_WORK TASK_: All that should come back is the lines of the data below from the one containing "Switch to the Tất cả tab" to the one containing "Given: Remove the 金額 12000 chip", inclusive, exactly as they stand.

---------- MATERIALS PROVIDED

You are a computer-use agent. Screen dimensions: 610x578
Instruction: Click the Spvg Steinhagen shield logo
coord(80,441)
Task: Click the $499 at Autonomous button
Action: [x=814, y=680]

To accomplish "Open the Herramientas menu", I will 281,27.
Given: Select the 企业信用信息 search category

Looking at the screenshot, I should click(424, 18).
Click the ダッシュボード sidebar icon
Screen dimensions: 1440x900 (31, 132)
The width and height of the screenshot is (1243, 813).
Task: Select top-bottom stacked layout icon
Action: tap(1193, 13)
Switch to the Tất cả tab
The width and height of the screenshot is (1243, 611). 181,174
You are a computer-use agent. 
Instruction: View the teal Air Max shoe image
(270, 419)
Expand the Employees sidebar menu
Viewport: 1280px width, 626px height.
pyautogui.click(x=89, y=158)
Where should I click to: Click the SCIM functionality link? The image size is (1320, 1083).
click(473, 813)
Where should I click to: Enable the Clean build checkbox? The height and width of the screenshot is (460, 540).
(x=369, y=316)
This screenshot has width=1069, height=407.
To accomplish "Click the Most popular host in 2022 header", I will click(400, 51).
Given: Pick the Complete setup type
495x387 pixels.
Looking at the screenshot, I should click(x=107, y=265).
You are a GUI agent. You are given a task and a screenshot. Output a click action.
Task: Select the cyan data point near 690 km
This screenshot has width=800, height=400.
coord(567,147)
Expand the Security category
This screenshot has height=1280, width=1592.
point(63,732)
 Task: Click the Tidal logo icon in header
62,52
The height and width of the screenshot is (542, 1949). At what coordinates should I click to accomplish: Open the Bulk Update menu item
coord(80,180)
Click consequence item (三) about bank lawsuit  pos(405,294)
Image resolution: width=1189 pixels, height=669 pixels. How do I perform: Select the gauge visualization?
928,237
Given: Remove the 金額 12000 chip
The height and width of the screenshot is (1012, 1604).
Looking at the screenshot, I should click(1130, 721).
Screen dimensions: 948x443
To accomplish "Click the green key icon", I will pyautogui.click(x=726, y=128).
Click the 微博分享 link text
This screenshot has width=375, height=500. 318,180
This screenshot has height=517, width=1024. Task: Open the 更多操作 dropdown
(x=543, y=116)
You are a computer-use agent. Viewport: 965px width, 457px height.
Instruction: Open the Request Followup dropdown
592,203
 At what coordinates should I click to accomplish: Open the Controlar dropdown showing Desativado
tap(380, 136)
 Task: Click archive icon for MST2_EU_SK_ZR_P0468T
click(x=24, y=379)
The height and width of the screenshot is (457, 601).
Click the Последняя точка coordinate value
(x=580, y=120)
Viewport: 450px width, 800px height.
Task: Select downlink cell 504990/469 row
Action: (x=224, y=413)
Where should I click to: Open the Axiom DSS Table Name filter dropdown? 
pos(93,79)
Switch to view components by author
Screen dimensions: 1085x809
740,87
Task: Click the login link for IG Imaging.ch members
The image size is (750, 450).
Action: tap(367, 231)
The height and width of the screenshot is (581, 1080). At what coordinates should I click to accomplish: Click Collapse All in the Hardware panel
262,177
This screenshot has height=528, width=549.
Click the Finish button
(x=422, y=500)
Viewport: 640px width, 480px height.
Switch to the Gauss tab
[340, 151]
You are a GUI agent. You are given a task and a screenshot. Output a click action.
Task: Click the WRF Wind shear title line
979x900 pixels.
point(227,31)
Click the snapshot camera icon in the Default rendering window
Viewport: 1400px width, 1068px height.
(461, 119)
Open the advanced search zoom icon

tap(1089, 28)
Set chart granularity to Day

--------------------

_EXPECTED ANSWER_:
Switch to the Tất cả tab
The width and height of the screenshot is (1243, 611). 181,174
You are a computer-use agent. 
Instruction: View the teal Air Max shoe image
(270, 419)
Expand the Employees sidebar menu
Viewport: 1280px width, 626px height.
pyautogui.click(x=89, y=158)
Where should I click to: Click the SCIM functionality link? The image size is (1320, 1083).
click(473, 813)
Where should I click to: Enable the Clean build checkbox? The height and width of the screenshot is (460, 540).
(x=369, y=316)
This screenshot has width=1069, height=407.
To accomplish "Click the Most popular host in 2022 header", I will click(400, 51).
Given: Pick the Complete setup type
495x387 pixels.
Looking at the screenshot, I should click(x=107, y=265).
You are a GUI agent. You are given a task and a screenshot. Output a click action.
Task: Select the cyan data point near 690 km
This screenshot has width=800, height=400.
coord(567,147)
Expand the Security category
This screenshot has height=1280, width=1592.
point(63,732)
 Task: Click the Tidal logo icon in header
62,52
The height and width of the screenshot is (542, 1949). At what coordinates should I click to accomplish: Open the Bulk Update menu item
coord(80,180)
Click consequence item (三) about bank lawsuit  pos(405,294)
Image resolution: width=1189 pixels, height=669 pixels. How do I perform: Select the gauge visualization?
928,237
Given: Remove the 金額 12000 chip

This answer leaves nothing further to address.